Ernest Bramah - Blind Man's Bluff

Max Carrados is accompanying an acquaintance to a hotel room where a bunch of con artists are plotting to steal some important government papers from him.

This is another playscript, and not all that good. Bramah could do some fair play plotting when he wanted to, but this is not at all that type of story. It's more of an adventure thriller, and not the most engaging one I've read.

H. C. Bailey - Victoria Pumphrey

A young lady, whose family fortunes have dwindled to nothing, is engaged by an old servant to investigate whether a young man he is fond of is being swindled out of his future inheritance by an impostor, or if that person is actually the true heir of that fortune.

No Reggie Fortune here, but Miss Pumphrey holds her own in this story which actually came with a pretty good twist towards the end. Before that everything seemed to go in exactly the direction anyone would suppose, but Bailey really fooled me. So I was pleasantly surprised by this one. I can't say that it's particularly fair play in its plotting, but it's still very entertainingly told.

Roy Vickers - The Starting-Handle Murder

A young gentleman is driven to kill his friend because he is behaving more and more erratically, putting the friend's wife - whom he later marries - in more and more embarrassing situations. And to begin with everything seems to go swimmingly, the police cannot find anyone who could be responsible for the murder.

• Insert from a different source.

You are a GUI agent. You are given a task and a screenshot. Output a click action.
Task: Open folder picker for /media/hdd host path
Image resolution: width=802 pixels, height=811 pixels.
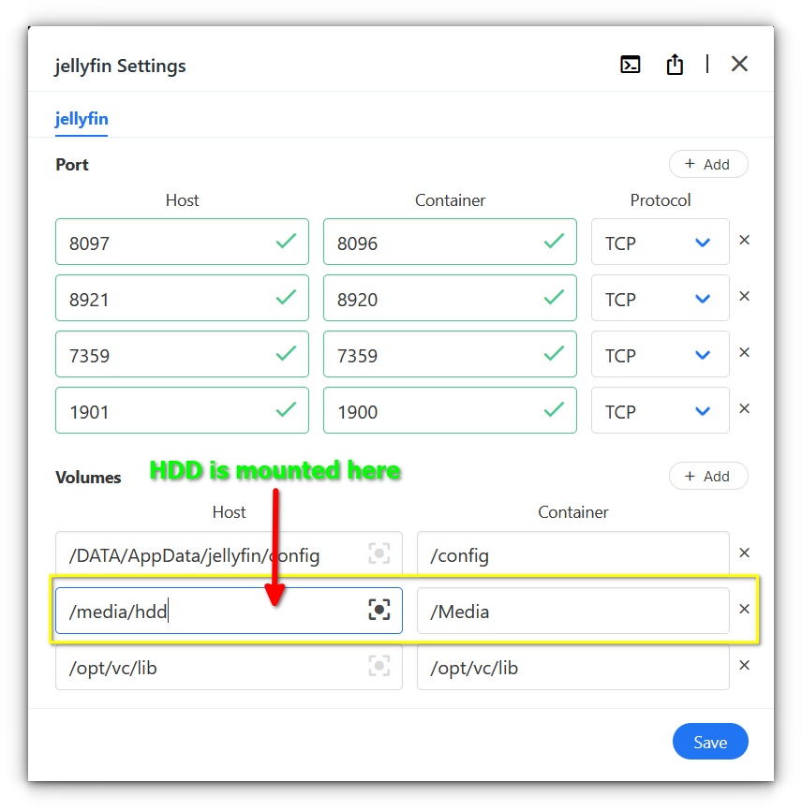[379, 610]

A typical Vickers Department of Dead Ends ending, and thus I thoroughly disliked it. Man, he really could be nasty to his characters.

Agatha Christie - The Wife of the Kenite

A wounded German soldier in South Africa is taken in by a couple, but it doesn't take long before he is feeling increasingly disconcerted by his hosts.

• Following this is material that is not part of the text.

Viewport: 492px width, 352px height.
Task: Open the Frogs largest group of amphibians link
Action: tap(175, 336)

Not one of Christie's mysteries, this is instead similar to her 20s romantic adventures, though this is rather less romantic and more unpleasant. This will obviously never be seen as a classic, but a new Christie story is always worth reading.

Conclusion

Okay, this anthology has no business being as entertaining and good as it is, seeing as it consists of flotsam and jetsam and things that fell by the wayside. I'm not going to say that every story here is a classic, or even near classic, but these stories were almost all entertaining. As usual, I may sound quite negative in my assessment of some of these stories, but there is not a single one that I would rather have wanted to remain buried. And also as usual, if you're more tolerant of inverted mysteries than I am, you might actually find everything here valuable.

There are two stories that stand out for me - the Bruce and Brand ones - but again, not a single one is a story where you read it and then go "okay, yes, I see why this one was left undiscovered for so long". If I were to compare this anthology to the Martin Edwards curated anthologies in the British Library Crime Classics series, I would actually recommend this above all of them except for the one collecting impossible mysteries.